Now, certainly I don’t wish to imply that a talking dog itself makes no sense. No no no–what I mean is that a talking dog, or any of the various forms of hyper-intellectual dogs, defy logic in context of any of their counterparts. In the subjective theory of a dog that is biologically advanced to a level of human interaction, those principles have no rhyme or reason.

To understand the problem, let’s example the branching of various forms of wonder dogs across an evolutionary spectrum.

Your first group is, succinctly, talking dogs. We refer here to a canine species that has acquired an advanced, human level mutation, allowing both the higher mental reasoning functions as well as vocal and auditory systems of a human being. Strangely, it appears that the world of animation does the best job of correctly speculating these evolutionary changes, as it is quite logical that a dog capable of human cognition would also prefer a bipedal stance.
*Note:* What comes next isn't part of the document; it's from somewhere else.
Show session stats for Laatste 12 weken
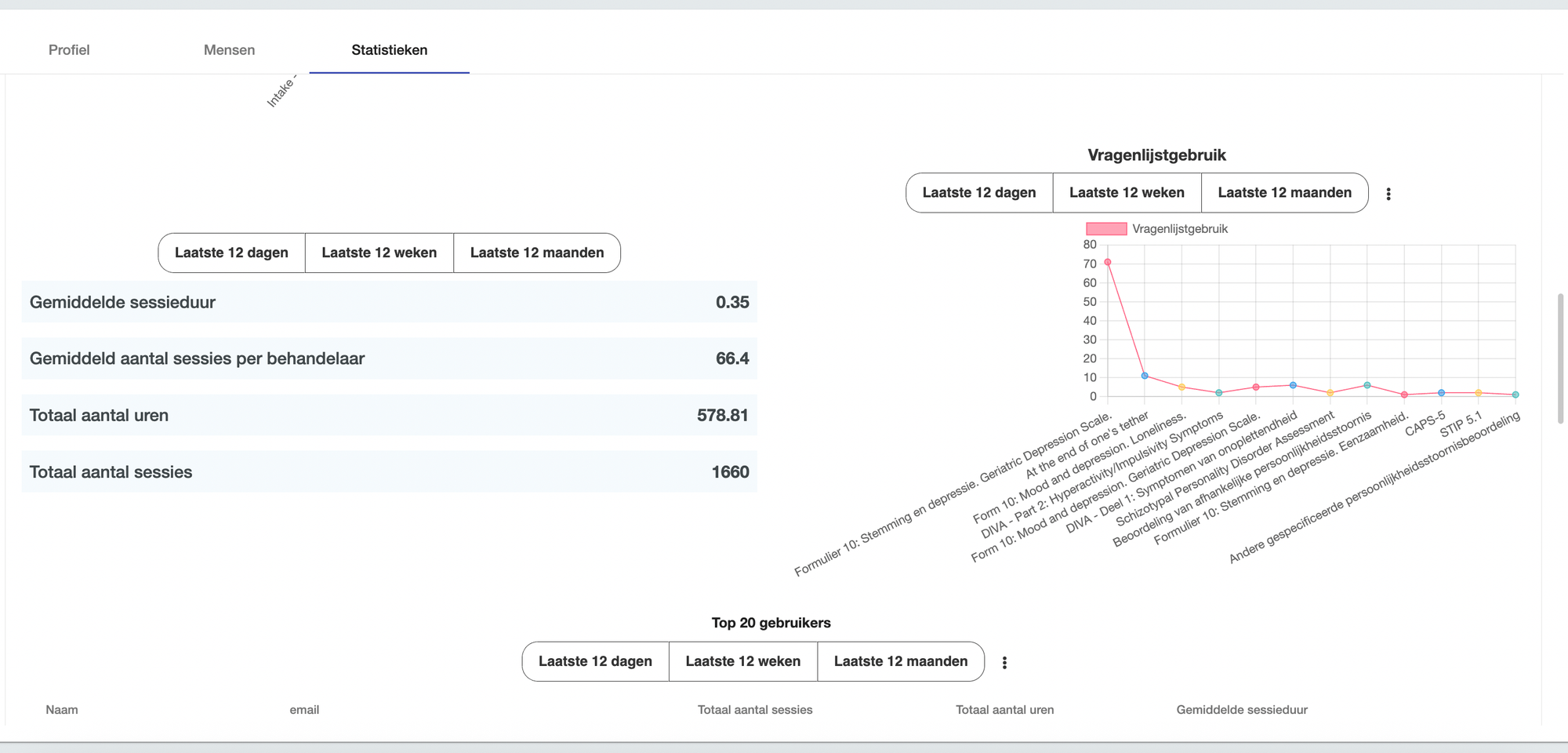 point(379,253)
Our second group is the basic hyper-intelligent canine. Your Lassie; your Rin Tin Tin; your Turner or Hooch, whichever one the dog is. We must assume that these dogs don’t just possess a superior brain capacity, but also highly developed auditory functions, as they can both hear and process human language. However, they lack the ability to speak the human tongue. This is where the logic becomes troubling.
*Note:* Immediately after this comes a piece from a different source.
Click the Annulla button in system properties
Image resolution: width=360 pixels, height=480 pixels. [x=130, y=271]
Wouldn’t ability to understand and process human intellect inherently suggest the ability to speak? Would this breathtaking genetic improvement be coupled with the other advances in such a evolutionary elevation? Are we to believe dogs speaking human is a separate mutation or genetic abnormality of the vocal cords? Have we addressed how the possibility of those being two independent but wholly fantastic mutations is so statistically improbable that it borders on the absurd?
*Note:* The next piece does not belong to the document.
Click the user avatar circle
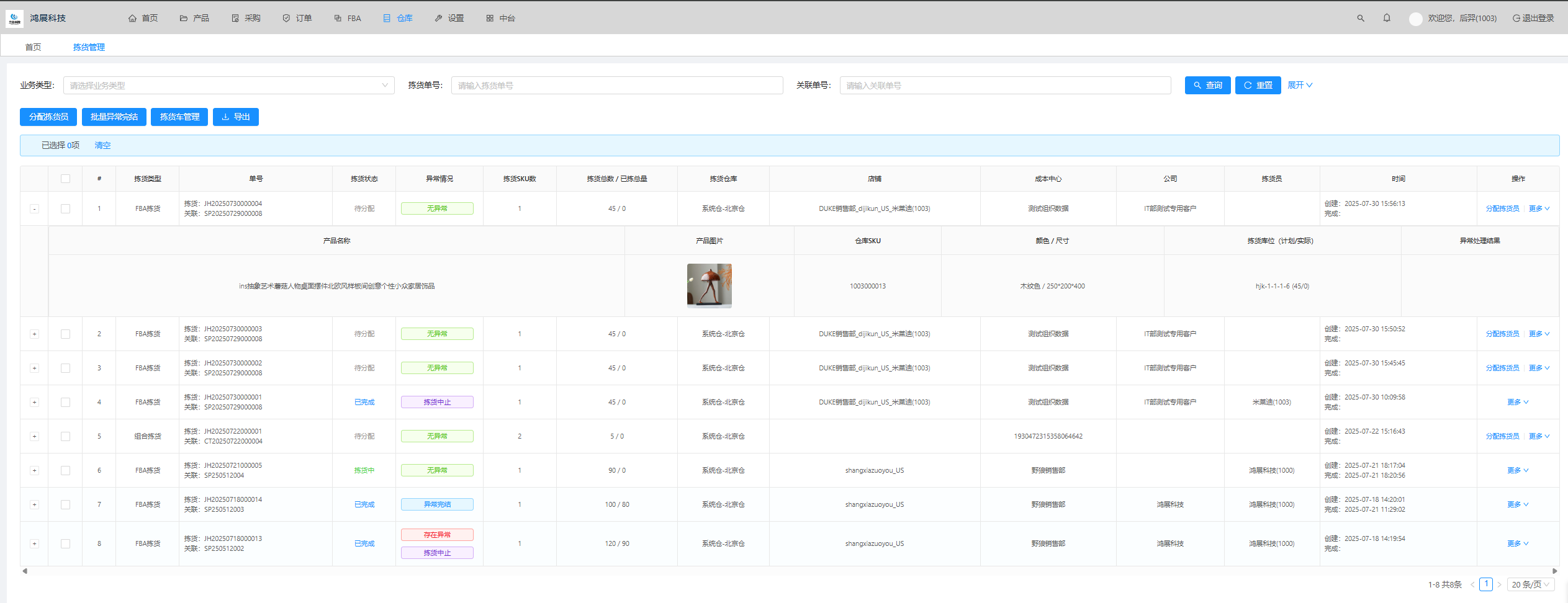Image resolution: width=1568 pixels, height=603 pixels. [1415, 19]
This culminates in the most disturbing of the classifications. The third group. These are the dogs that possess human level intellect, physical ability to speak, but are not interpreted by humans. For reasons that science and biology cannot fathom, these dogs can speak perfect human English but no one can actually hear them. This group is so unique that in my research I have identified only three subjects:

  1. Wishbone, who enjoys whimsical fantasy adventures throughout the world of children’s literature and can only be heard talking in his own mind and the viewpoint of television viewers,
  2. Snoopy, whose inability to speak requires his audience to observe repeated moments of mental soliloquy, and
  3. Mr. Sniffles, a small Chihuahua/Terrier mix who speaks only directly to me when he orders me to set things on fire.

Of course, we’ll address the most disturbing of those three: Wishbone.

Wishbone cannot actually speak, but thinks he can. While Snoopy fantasizes about actions he is doing, Wishbone fantasizes about talking. He not only has the advanced capability of human thought process, but desires communication. And to wear people clothes.

This is key, ladies and gentlemen, for there are numerous questions that linger in this process. Does human brain level implicitly suggest higher intellect? Do these dogs aspire for more than just dog want? How better can we understand what they want, when they are capable of telling us their desires? Who made you the judge of the moral and those damned to cleansing by fire, Sniffles? WHO?

I propose today that we allocate the appropriate funding with both the arts and scientific community to properly bridge the woeful gap in study of intelligent dog communication function. With additional study we can understand what they understand. Identify their needs. Assess fashion tips.

These bizarre insults to nature have a voice, ladies and gentlemen. Whether you hear it or not.

Thank you, and please run, as Mr. Sniffles has identified all in the room who must be purified by the flame, and it is not looking good for the front row.